Fungsi agama dalam masyarakat ada tiga aspek yaitu kebudayaan, sistem sosial dan kepribadian. Ketiga aspek tersebut merupakan kompleks fenomena sosial terpadu yang pengaruhnya dapat diamati dalam perilaku manusia, sehingga timbul pertanyaan sejauh mana fungsi lembaga agama dalam memelihara sistem, apakah lembaga agama terhadap kebudayaan sebagai suatu sistem, dan sejauh manakah agama dalam mempertahankan keseimbangan pribadi melakukan fungsinya.
Pertanyaan itu timbul sebab sejak dulu sampai saat ini, agama itu masih ada dan mempunyai fungsi, bahkan memerankan sejumlah fungsi.
Sebagai kerangka acuan penelitian empiris, teori fungsional memandang masyarakat sebagai suatu lembaga sosial yang seimbang. Manusia mementaskan dan menolakan kegiatannya menurut norma yang berlaku umum, peranan serta statusnya.  
teori fungsional dalam melihat kebudayaan pengertiannya adalah, bahwa kebudayaan itu berwujud suatu kompleks dari ide-ide, gagasan, nilai-nilai, norma-norma, peraturan dan sistem sosial yang terdiri dari aktivitas-aktivitas manusia yang beriteraksi, berhubungan serta bergaul satu dengan lainnya, setiap saat mengikuti pola-pola tertentu berdasarkan adat teta kelakuan, bersifat konkret terjadi di sekeliling.
Dalam hal ini kebudayaan menentukan situasi dan kondisi bertindak, mengatur dengan sistem sosial berada dalam batasan sarana dan tujuan, yang dibenarkan dan yang dilarang.

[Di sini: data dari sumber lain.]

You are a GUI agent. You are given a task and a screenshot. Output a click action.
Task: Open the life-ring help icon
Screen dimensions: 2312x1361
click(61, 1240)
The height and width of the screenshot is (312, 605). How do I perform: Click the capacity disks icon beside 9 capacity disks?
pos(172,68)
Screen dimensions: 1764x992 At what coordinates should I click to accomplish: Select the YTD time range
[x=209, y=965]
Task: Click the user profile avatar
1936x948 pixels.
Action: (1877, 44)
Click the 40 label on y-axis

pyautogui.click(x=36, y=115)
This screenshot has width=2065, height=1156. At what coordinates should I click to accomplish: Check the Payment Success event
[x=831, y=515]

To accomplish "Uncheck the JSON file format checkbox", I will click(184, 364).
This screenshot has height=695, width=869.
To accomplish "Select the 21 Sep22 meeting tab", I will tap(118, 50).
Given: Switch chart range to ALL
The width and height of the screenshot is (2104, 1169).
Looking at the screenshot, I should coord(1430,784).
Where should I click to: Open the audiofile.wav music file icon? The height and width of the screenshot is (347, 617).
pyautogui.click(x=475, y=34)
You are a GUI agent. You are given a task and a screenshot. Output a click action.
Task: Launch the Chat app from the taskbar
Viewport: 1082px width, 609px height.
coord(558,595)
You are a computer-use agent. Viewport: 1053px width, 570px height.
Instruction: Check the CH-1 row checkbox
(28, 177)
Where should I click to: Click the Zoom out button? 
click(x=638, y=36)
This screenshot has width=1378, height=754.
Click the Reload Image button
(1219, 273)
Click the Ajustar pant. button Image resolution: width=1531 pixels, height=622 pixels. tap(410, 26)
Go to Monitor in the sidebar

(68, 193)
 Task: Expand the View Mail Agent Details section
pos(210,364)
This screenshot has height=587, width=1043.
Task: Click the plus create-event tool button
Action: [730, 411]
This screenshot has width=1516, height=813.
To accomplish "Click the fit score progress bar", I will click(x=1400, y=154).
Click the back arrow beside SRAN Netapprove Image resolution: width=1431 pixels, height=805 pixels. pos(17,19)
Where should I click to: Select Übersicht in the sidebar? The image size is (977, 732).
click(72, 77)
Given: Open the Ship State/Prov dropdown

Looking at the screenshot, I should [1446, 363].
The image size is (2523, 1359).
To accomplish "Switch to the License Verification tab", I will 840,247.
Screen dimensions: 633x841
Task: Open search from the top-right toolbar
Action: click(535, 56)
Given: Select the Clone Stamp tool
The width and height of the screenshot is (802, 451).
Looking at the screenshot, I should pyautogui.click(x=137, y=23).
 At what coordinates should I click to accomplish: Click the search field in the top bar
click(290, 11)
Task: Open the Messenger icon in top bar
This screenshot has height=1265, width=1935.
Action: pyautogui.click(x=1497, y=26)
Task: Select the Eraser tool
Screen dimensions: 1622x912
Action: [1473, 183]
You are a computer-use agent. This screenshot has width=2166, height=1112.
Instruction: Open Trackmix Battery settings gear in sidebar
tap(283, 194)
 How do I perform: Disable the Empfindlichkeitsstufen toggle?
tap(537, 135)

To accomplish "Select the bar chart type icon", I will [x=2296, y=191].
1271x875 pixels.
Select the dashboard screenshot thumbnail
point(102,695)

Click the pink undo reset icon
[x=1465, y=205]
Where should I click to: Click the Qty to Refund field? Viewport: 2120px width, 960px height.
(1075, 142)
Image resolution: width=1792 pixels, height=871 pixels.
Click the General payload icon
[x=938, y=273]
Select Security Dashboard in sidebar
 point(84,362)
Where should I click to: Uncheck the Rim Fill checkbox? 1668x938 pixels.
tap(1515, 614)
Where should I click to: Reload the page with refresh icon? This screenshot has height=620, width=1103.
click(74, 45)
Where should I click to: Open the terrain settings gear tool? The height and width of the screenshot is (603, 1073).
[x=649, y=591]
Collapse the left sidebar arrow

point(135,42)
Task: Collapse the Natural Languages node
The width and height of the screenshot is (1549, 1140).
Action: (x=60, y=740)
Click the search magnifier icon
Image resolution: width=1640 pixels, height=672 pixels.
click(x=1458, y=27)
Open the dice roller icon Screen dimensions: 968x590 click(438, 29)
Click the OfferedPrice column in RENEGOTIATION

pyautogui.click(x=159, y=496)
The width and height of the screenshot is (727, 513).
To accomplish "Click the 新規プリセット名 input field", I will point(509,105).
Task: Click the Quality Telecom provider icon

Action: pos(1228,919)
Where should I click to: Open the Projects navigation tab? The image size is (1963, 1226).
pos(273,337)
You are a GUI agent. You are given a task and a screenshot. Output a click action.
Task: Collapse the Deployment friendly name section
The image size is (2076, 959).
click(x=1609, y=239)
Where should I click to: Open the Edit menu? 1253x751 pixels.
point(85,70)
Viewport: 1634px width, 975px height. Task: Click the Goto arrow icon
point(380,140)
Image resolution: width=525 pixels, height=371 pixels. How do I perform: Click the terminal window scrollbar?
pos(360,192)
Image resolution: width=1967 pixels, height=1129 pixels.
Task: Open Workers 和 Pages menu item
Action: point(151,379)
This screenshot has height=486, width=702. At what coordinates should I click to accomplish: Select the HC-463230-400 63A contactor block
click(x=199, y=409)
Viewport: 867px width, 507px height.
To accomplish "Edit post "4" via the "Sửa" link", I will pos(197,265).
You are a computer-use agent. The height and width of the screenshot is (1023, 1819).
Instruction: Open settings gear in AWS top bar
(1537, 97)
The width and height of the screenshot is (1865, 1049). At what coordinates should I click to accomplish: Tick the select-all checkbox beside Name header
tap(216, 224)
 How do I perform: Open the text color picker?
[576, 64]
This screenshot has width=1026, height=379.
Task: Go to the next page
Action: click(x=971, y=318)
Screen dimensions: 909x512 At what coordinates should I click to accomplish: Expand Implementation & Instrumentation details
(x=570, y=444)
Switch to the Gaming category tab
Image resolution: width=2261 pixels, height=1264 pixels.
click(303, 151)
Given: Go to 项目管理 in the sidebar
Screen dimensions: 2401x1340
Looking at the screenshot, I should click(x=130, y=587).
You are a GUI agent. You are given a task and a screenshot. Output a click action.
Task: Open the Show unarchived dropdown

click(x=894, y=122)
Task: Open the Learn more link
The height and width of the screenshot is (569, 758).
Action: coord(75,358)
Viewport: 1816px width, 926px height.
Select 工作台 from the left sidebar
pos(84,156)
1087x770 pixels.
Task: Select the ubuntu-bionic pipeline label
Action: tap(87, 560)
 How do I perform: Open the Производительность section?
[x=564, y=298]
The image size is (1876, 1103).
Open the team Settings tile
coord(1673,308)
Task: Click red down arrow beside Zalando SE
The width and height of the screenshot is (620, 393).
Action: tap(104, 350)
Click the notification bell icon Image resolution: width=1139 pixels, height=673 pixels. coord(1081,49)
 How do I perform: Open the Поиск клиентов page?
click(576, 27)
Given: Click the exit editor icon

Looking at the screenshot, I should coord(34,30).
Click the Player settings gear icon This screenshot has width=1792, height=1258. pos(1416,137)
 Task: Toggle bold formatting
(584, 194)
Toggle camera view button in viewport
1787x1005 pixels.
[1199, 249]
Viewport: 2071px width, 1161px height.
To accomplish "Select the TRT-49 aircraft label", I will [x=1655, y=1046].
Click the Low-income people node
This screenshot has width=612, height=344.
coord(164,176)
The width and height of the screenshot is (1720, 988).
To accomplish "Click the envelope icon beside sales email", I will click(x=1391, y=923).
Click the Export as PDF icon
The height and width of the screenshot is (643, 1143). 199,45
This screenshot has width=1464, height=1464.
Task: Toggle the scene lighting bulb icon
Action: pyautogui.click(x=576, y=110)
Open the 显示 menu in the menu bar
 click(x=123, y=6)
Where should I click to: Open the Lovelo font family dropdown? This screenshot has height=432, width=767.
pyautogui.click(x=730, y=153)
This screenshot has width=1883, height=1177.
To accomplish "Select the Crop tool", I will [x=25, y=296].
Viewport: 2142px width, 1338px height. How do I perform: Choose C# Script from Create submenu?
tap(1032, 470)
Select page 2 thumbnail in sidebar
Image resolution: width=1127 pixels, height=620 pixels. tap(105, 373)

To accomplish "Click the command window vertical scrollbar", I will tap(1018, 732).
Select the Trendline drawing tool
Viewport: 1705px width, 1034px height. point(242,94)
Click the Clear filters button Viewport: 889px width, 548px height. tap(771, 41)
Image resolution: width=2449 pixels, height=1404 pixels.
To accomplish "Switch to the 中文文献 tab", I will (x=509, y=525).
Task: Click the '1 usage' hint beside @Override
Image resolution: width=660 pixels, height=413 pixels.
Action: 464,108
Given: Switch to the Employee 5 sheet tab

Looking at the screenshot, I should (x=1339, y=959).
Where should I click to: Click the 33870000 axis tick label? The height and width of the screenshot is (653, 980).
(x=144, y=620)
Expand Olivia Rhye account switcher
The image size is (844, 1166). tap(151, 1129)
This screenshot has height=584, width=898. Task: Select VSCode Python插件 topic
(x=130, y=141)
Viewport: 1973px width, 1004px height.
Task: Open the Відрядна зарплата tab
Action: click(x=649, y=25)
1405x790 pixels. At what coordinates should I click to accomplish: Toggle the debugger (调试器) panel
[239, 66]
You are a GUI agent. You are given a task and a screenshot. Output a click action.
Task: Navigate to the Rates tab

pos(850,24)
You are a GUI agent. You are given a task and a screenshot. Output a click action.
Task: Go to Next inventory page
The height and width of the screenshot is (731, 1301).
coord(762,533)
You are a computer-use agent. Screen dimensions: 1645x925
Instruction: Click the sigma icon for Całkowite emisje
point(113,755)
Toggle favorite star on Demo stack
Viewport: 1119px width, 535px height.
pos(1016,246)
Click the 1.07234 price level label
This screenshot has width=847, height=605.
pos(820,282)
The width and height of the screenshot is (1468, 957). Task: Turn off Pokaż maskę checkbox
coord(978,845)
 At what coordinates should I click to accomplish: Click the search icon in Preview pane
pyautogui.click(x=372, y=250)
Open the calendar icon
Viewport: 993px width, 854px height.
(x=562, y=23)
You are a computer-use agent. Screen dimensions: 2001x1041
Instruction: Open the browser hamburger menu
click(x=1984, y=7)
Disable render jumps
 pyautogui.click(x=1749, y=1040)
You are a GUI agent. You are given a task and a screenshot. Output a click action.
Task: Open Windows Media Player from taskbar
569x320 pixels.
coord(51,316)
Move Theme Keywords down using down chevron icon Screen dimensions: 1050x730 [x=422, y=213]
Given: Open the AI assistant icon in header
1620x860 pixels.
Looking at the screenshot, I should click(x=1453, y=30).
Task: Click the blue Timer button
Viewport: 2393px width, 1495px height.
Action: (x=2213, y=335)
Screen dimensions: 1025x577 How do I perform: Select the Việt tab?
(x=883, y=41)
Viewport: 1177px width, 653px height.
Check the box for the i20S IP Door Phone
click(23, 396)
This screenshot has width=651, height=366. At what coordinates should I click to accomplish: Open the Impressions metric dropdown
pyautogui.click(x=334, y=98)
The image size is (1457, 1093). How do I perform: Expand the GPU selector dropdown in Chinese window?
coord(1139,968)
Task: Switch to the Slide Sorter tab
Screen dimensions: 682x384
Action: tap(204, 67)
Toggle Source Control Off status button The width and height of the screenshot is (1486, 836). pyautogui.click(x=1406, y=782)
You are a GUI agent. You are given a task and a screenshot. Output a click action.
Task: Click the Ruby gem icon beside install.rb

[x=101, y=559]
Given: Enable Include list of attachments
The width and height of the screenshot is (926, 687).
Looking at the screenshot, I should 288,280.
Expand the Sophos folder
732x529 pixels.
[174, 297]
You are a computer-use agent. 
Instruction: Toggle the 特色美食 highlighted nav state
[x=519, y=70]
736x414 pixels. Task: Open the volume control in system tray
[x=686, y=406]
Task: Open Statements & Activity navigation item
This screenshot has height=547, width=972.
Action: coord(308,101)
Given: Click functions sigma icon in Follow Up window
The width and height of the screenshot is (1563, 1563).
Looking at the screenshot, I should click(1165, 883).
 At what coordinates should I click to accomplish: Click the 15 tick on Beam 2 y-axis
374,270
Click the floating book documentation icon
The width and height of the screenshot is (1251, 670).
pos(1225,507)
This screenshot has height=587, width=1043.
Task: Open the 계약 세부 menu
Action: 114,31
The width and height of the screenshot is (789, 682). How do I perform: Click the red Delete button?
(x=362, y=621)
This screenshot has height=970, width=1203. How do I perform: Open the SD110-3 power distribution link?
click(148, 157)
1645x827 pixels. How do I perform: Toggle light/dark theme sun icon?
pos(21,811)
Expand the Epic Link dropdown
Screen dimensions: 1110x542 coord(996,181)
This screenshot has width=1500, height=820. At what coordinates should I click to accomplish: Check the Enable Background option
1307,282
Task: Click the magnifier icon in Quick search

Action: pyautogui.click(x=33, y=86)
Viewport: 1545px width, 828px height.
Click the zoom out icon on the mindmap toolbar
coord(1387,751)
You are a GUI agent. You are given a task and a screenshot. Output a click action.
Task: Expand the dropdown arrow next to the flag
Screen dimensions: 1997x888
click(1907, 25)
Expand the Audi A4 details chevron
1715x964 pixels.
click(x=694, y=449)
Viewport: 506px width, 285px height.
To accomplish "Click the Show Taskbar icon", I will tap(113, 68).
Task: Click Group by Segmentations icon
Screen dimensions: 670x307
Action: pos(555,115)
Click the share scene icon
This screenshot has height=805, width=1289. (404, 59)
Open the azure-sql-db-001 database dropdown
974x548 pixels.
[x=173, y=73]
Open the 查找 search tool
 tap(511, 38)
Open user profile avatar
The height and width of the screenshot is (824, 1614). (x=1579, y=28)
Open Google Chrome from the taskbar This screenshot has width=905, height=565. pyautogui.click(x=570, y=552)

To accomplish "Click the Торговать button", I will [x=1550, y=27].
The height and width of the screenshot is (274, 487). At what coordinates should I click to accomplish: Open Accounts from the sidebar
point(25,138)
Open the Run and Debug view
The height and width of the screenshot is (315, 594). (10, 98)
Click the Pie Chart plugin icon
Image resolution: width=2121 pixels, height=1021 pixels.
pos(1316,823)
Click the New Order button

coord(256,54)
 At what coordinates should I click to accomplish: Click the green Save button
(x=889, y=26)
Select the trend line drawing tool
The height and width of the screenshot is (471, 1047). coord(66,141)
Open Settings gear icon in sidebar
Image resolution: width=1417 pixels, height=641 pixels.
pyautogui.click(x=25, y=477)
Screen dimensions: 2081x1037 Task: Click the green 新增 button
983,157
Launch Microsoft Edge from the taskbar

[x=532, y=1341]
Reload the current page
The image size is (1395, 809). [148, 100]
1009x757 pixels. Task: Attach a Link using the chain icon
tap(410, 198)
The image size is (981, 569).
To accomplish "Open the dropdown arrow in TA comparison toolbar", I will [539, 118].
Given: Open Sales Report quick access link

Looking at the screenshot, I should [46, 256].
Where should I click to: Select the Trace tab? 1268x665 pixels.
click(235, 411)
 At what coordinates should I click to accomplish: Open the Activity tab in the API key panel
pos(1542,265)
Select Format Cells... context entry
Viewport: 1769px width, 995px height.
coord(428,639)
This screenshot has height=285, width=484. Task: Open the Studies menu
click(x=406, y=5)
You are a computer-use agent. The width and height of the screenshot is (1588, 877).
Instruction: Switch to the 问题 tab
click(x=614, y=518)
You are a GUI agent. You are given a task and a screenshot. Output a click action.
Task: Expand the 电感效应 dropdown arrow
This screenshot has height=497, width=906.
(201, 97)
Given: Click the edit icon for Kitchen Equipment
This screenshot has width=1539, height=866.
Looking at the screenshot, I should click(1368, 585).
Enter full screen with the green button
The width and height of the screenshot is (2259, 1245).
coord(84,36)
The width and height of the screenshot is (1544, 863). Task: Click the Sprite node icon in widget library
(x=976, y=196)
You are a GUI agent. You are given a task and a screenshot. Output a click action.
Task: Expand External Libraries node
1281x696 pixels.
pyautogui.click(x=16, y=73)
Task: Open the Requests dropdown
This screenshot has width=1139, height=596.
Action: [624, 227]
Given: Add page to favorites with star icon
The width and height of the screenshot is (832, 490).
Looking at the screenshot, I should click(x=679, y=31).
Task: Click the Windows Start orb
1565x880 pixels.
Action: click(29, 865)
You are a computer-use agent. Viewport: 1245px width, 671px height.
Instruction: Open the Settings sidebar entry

Kemudian agama dengan referensi transendensi merupakan aspek penting dalam fenomena kebudayaan sehingga timbul pertanyaan, apakah posisi lembaga agama terhadap kebudayaan merupakan suatu sistem.
Pertanyaan selanjutnya adalah bagaimana masalah fungsional dalam konteks teori fungsional kepribadian, dan sejauh mana agama mempertahankan keseimbangan pribadi melakukan fungsinya. Kepribadian dalam hal ini merupakan suatu dorongan, kebutuhan yang kompleks, kecenderungan, memberikan tanggapan serta nilai dsb yang sistematis. Kepribadian sudah terpola melalui proses belajar dan atas otonominya sendiri. Sebagai ilustrasi sistem kepribadian adalah Id, Ego dan Superego yang ada dalam situasi yang terstruktur secara sosial.
Teori fungsionalisme melihat agama sebagai penyebab sosial yang dominan dalam terbentuknya lapisan sosial, perasaan agama dan termasuk konflik sosial. Agama dipandang sebagai lembaga sosial yang menjawab kebutuhan mendasar yang dapat dipenuhi kebutuhan nilai-nilai duniawi. Tetapi tidak menguntik hakikat apa yang ada di luar atau referensi transendental (istilah Talcott parsons).
Aksioma teori fungsional agama adalah, segala sesuatu yang tidak berfungsi akan lenyap dengan sendirinya, karena agama sejak dulu sampai saat ini masih ada, mempunyai fungsi, dan bahkan memerankan sejumlah fungsi. Teori fungsionalis agama juga memandang kebutuhan “sesuatu yang mentransendensikan pengalaman” (referensi transendental) sebagai dasar dari karakteristik dasar eksistensi manusia meliputi:
·           Manusia hidup dalam kondisi ketidakpastian; hal penting bagi keamanan dan kesejahteraan manusia berada di luar jangkauannya
·           Kesanggupan manusia untuk mengendalikan dan mempengaruhi kondisi hidupnya terbatas, dan pada titik dasar tertentu kondisi manusia dalam kaitan konflik antara keinginan dengan lingkungan ditandai oleh ketidak berdayaan.
·           Manusia harus hidup bermasyarakat dimana ada alokasi yang teratur dari berbagai fungsi, fasilitas, dan ganjaran. Ini mencakup pembagian kerja dan produk. Dalam hal ini tentu masyarakat diharuskan berada dalam kondisi imperatif, yaitu ada suatu tingkat superordinasi dan subordinasi dalam hubungan manusia. Kelangkaan ini menimbulkan perbedaan distribusi barang dan nilai, dengan demikian menimbulkan deprivasi relatif.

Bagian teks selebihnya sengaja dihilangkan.